Task brief » Write out, exactly and in full, the line where "Click the Live Coin Watch logo" appears together with all lines that follow it in the entries below. Do not include pictures.

Extracted records »

────────────────────────────────────────

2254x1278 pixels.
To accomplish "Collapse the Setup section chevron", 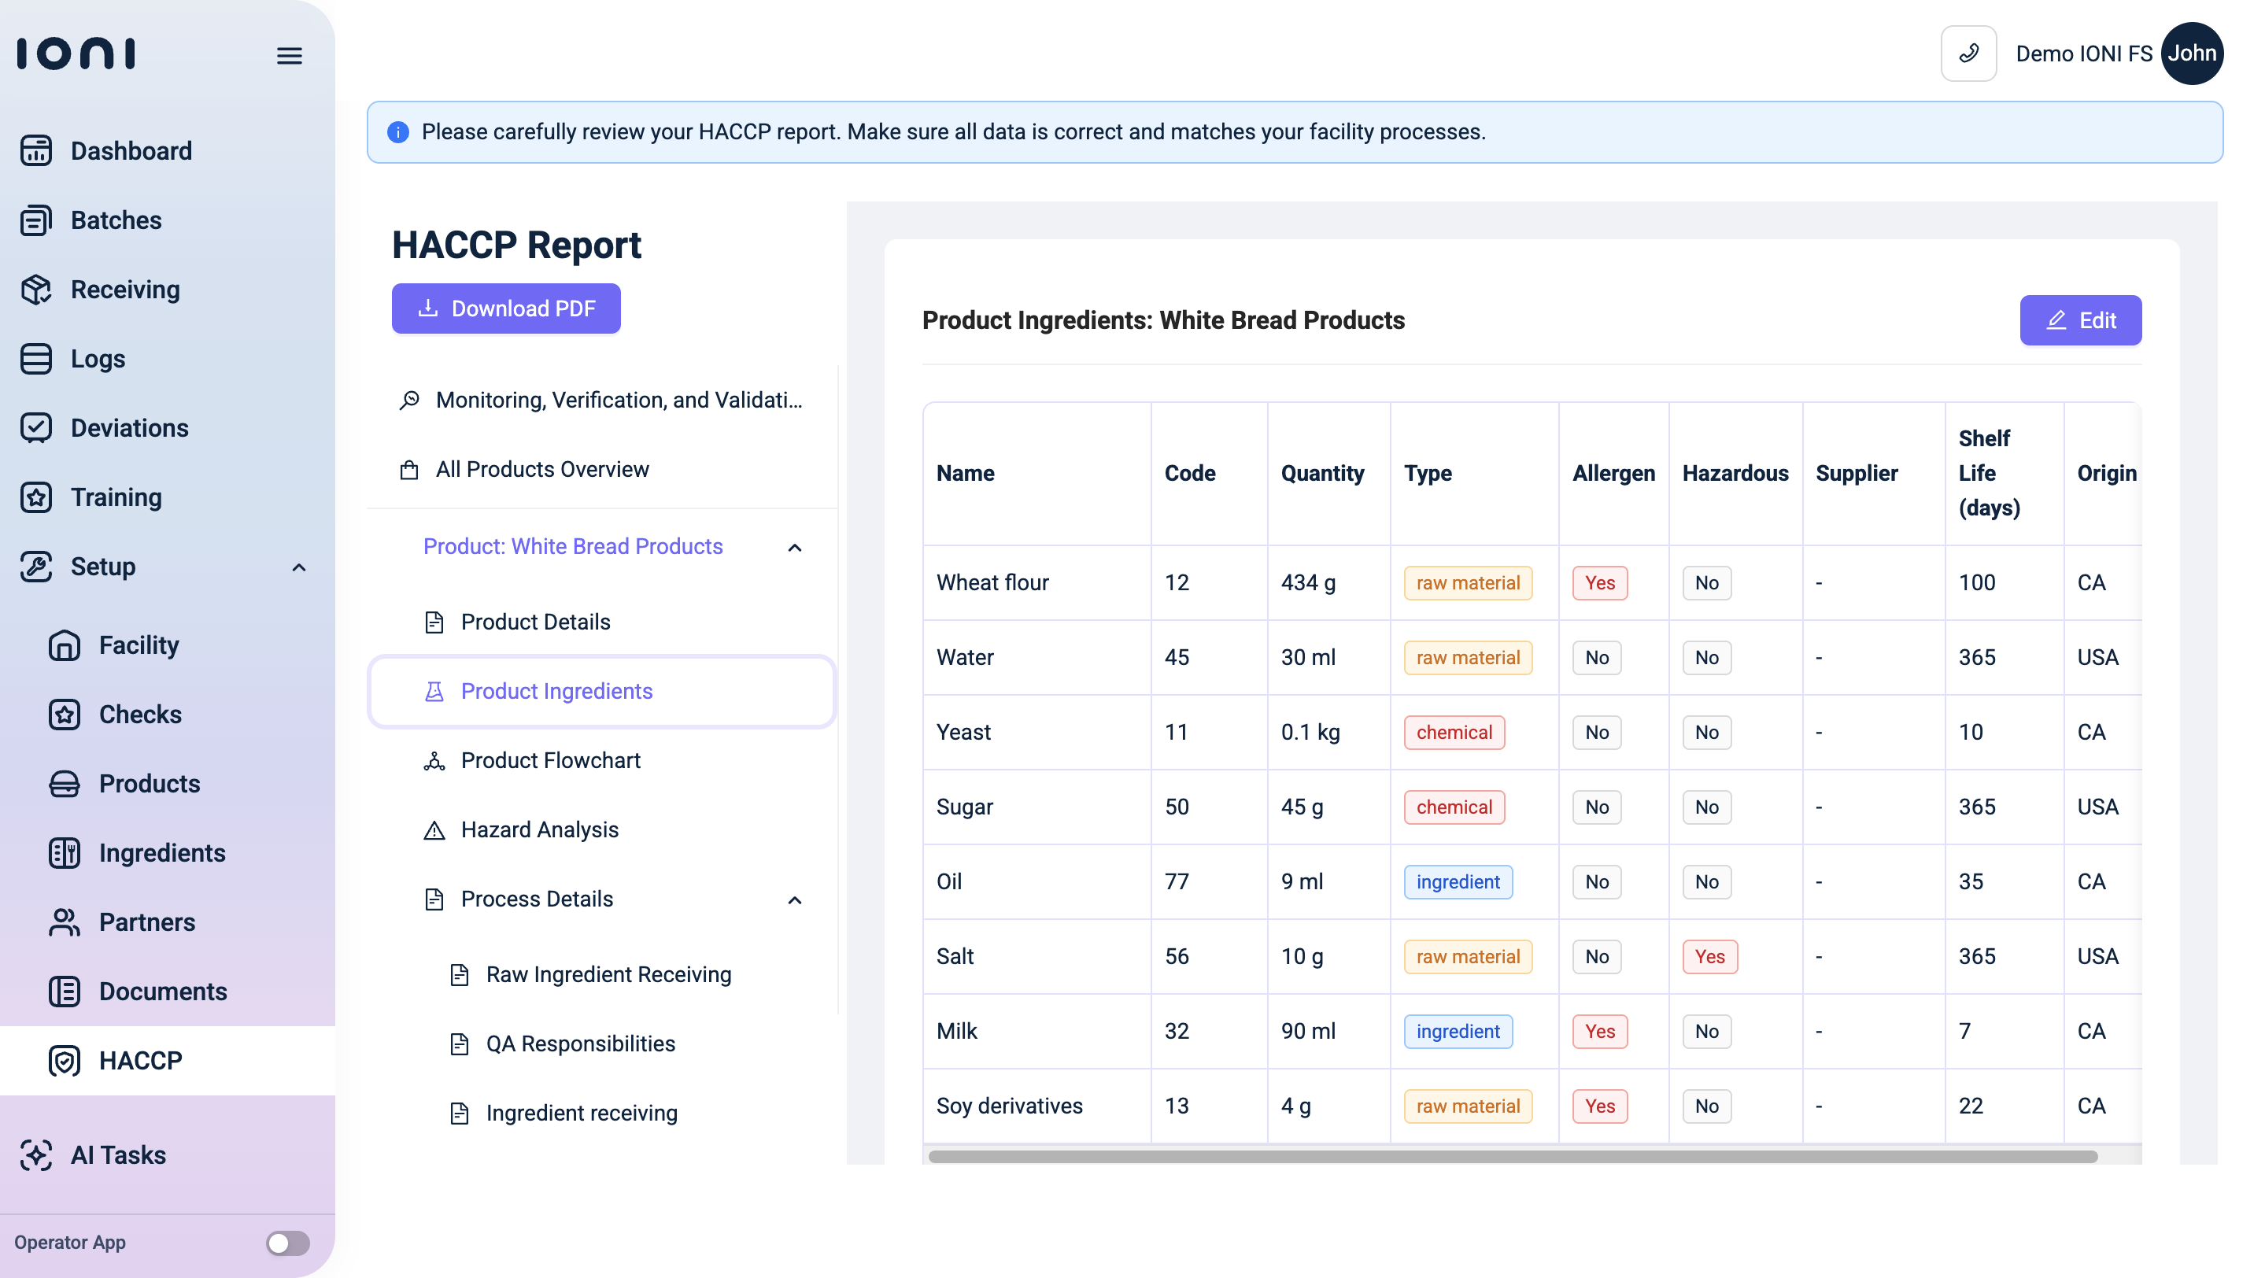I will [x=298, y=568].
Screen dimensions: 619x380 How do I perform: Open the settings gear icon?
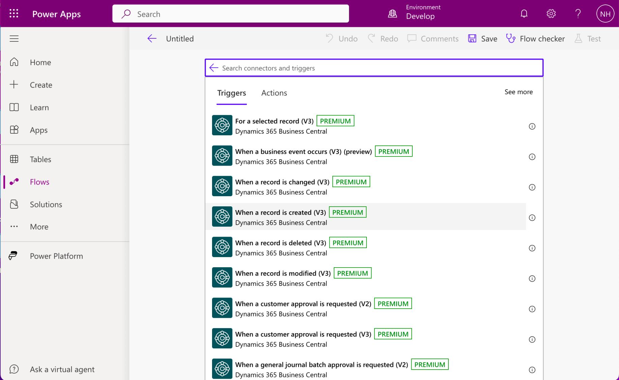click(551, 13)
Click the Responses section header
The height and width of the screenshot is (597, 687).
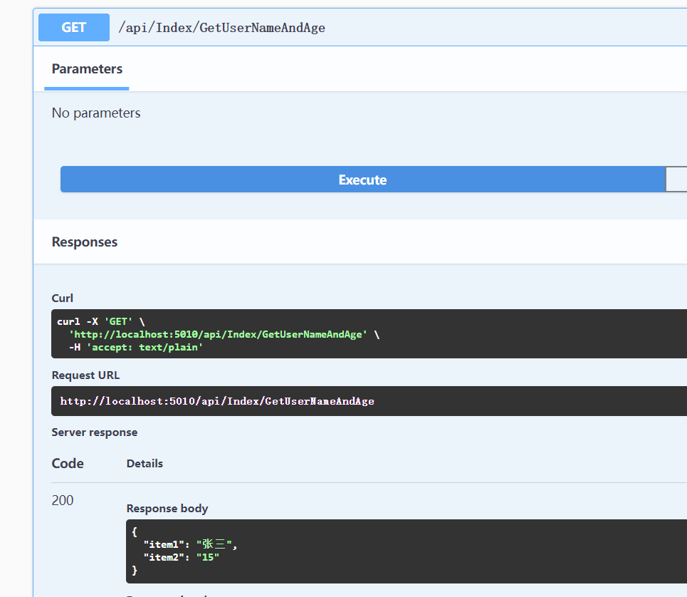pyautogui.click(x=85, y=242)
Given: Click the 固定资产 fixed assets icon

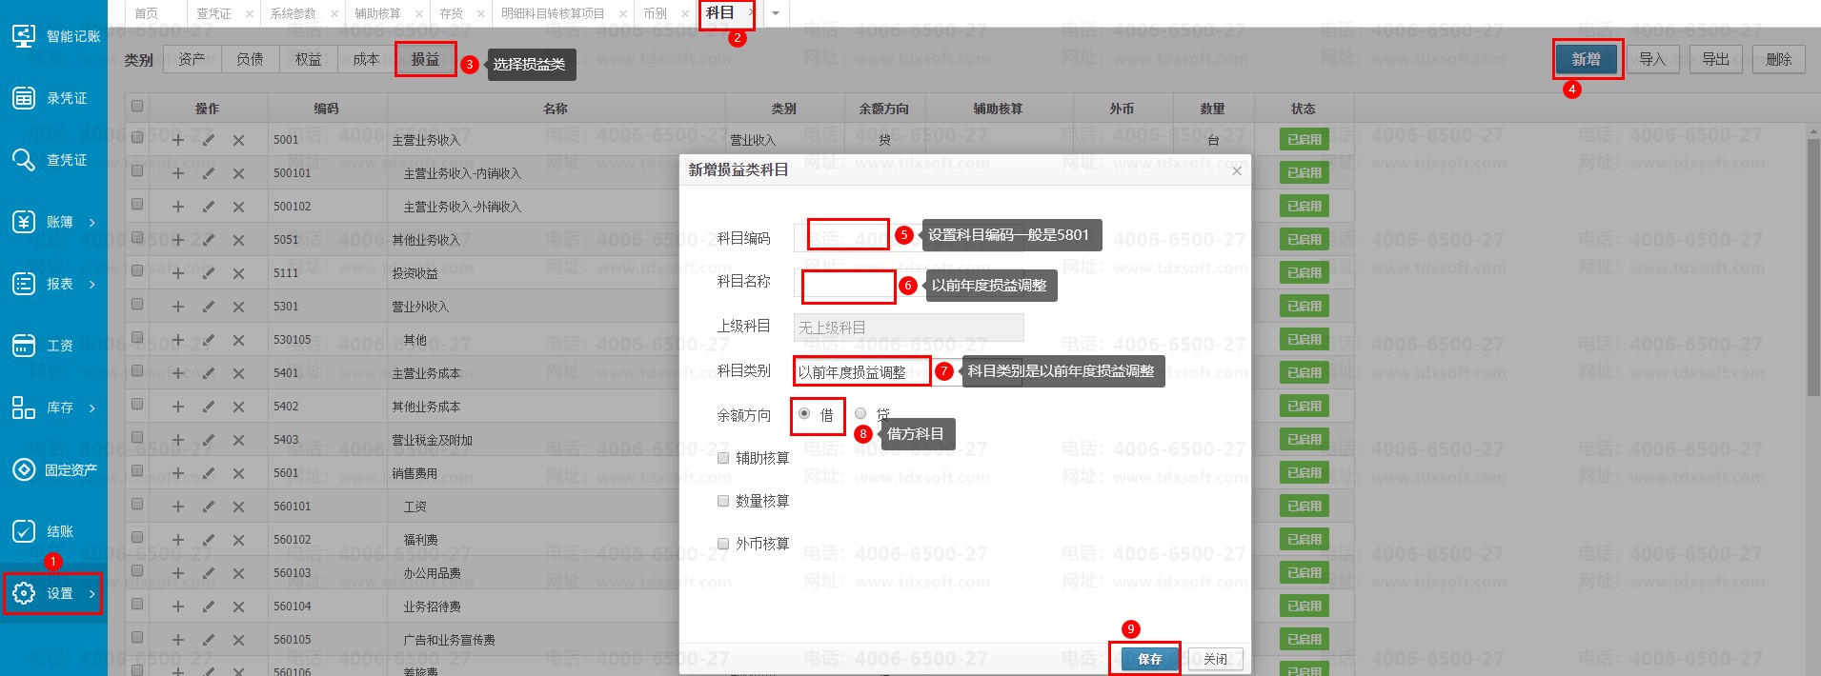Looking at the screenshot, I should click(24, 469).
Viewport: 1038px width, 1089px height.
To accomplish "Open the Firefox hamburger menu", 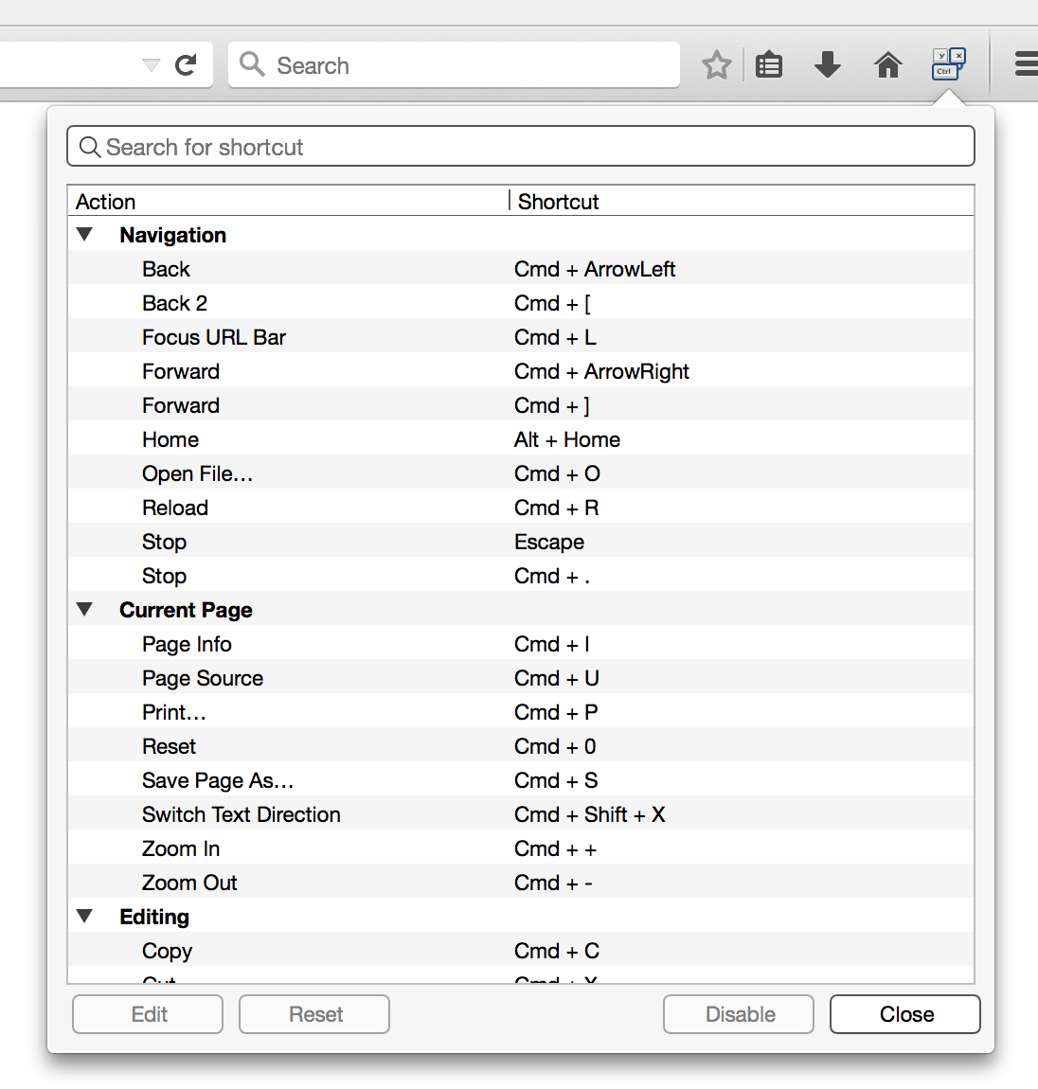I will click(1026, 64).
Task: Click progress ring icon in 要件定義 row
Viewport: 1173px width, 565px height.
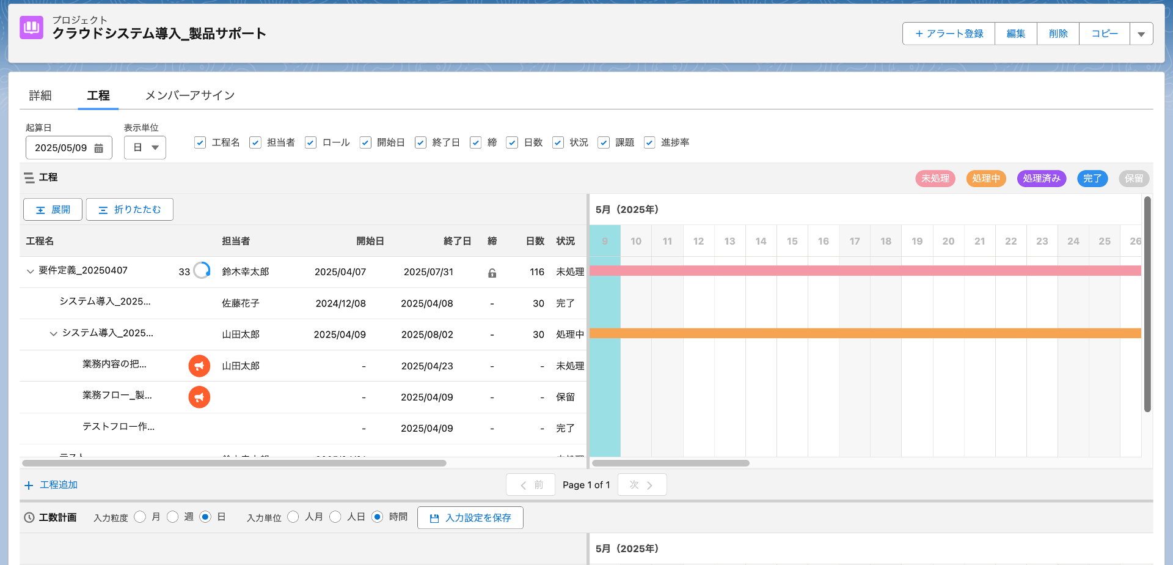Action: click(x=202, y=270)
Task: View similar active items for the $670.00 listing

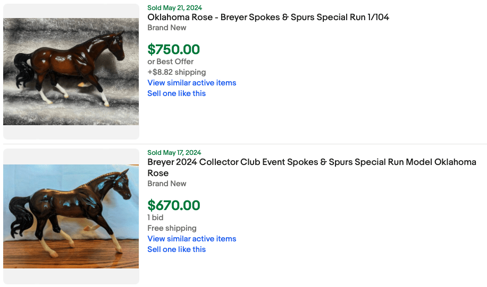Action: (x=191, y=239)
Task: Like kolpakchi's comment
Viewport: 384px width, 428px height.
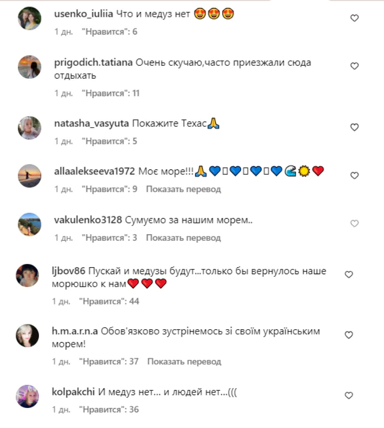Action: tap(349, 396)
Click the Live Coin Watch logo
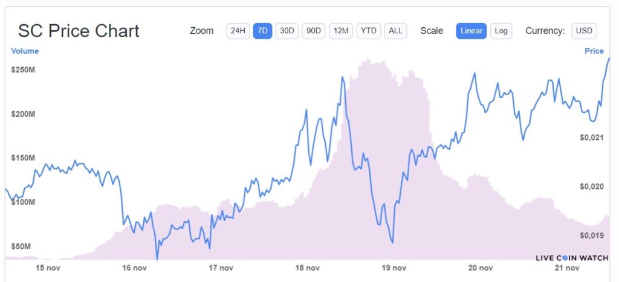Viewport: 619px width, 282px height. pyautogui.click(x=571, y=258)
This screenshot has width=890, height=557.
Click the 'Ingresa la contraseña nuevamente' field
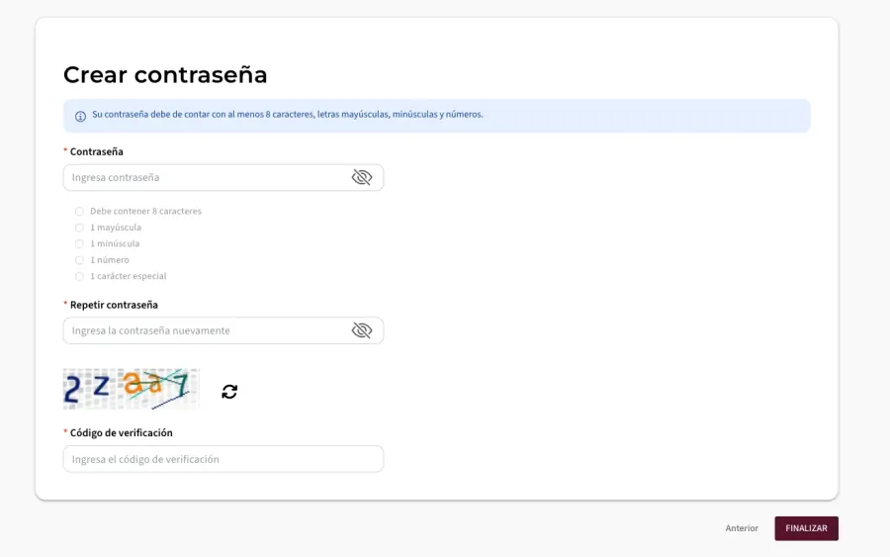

────────────────────────────────────────

Task response »
Click the Live Coin Watch logo
Viewport: 619px width, 282px height. pyautogui.click(x=571, y=258)
This screenshot has width=890, height=557.
Click the 'Ingresa la contraseña nuevamente' field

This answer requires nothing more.